Formally, heat entropy is the principle in thermodynamics that says that the path from order to disorder is irreversible. Entropy is partly why, after you’ve burned a tank of gas in your car, the exhaust is never going to rush back into your tailpipe, reverse-combust in your engine, and turn back into gasoline. Information entropy is similar, but it applies to data instead of heat. It’s not just a pattern of disorder; it’s also a number that measures the loss of information in a transmitted signal or message.

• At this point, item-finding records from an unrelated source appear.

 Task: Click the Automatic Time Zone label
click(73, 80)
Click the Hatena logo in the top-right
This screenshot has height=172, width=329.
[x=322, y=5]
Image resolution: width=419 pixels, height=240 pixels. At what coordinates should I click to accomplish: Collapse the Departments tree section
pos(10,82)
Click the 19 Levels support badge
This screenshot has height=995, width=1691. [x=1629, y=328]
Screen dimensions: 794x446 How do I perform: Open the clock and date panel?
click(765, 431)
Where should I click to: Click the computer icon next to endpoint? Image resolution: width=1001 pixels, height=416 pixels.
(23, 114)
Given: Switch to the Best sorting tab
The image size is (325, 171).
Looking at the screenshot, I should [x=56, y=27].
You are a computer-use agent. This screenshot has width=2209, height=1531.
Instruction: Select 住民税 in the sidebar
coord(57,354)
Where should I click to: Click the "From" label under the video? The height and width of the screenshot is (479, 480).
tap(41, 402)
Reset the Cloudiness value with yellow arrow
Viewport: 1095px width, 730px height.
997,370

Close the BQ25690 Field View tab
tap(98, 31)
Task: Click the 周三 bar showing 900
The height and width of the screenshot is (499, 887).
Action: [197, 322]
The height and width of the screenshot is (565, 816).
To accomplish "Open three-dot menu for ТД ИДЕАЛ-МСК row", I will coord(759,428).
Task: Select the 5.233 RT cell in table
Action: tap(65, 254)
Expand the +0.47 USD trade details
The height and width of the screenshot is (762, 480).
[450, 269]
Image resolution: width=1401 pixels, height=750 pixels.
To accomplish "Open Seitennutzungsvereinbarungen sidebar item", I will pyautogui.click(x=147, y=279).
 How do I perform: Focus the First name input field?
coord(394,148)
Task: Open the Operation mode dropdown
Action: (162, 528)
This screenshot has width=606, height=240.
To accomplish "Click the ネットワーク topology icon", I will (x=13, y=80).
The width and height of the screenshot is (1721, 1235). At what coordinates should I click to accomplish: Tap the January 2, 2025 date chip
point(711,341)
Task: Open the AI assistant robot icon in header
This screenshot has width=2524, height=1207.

A unit of information—the bit—measures the number of choices (the number of possible messages) symbols can carry. For example, an ASCII string of seven bits has 27 or 128 message choices. Information entropy measures the uncertainty that noise imposed upon the original signal. Once you know how much information you started with, entropy tells you how much you’ve lost and can’t get back. Information entropy is not reversible, because once a bit has been lost and becomes a question mark, it’s impossible to get it back. Worse yet, the decoder doesn’t report the question mark! It assigns it a 1 or 0. Half the time it will be right. But half the time it will be wrong, and you can’t know which bits are the originals and which bits are only guesses.
Random Mutation = Noise
Every communication system battles noise. Noise is a random change of a signal—in other words, noise is a mutation of the original message. You can listen to it, too. Just tune your radio dial to the space between stations and listen to the hiss. Or listen to the sound of air whooshing out of a vent in the ceiling. White noise. When you want to watch your favorite TV show, noise is your enemy. Once noise is with you, it’s with you forever. Toast never gets hotter after you take it out of the toaster. CDs never sound better after you copy them onto a cassette tape; you can make a million copies of that tape, and even if natural selection cooperates perfectly, the best version you can get is to select the least inferior version. Sometimes people have disagreed, offering hypothetical scenarios where a few random changes might just happen to give you the exact step you need. However, since a random change could happen anywhere across a billion base pairs in the genome, getting two or three or five errors to occur in an advantageous way without breaking something else first is statistically all but impossible. Again, nobody appreciates this more than a communications engineer.† Random mutation is noise and noise destroys. Random mutations = damaged DNA. We saw that in the fruit fly experiments. Any randomness-based theory of evolution violates the laws of information entropy. Music doesn’t get better when you scratch CDs. Organisms do not gain new features when their DNA mutates through damage or copying errors. Instead they get cystic fibrosis or some other birth defect, like legs instead of antennae growing out of a fruit fly’s head. Natural selection can clear competition by killing off inferior rivals. But it can’t work backward from a random mutation and undo the damage.